Garbled log date stamp

2017-12-11 Thread Veiko Kukk
Hi

ATS 7.1.1.
I'm trying to get human readable timestamps with ascii log formats.

-- Squid Log Format.
squid = format {
  Format = '% % % %/% % % %
% %/% %'
}

test_url_include = filter.accept('cquc CONTAIN /testurl')
test_url_exclude = filter.reject('cquc CONTAIN /testurl')
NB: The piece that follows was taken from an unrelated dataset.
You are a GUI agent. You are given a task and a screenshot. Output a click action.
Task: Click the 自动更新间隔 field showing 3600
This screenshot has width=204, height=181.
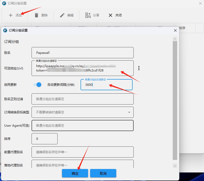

-- Log only  test requests
log.ascii {
Filename = 'test_url',
Format = squid,
Filters = { test_url_include }
}

-- Normal client usage, excluded test url
log.ascii {
Filename = 'access',
Format = squid,
Filters = { test_url_exclude }
}

# file test_url.log
test_url.log: data

When trying to open with less, less says file is binary.
 less test_url.log
"test_url.log" may be a binary file.  See it anyway?

With timestamp in cqtq this does not happen. Why?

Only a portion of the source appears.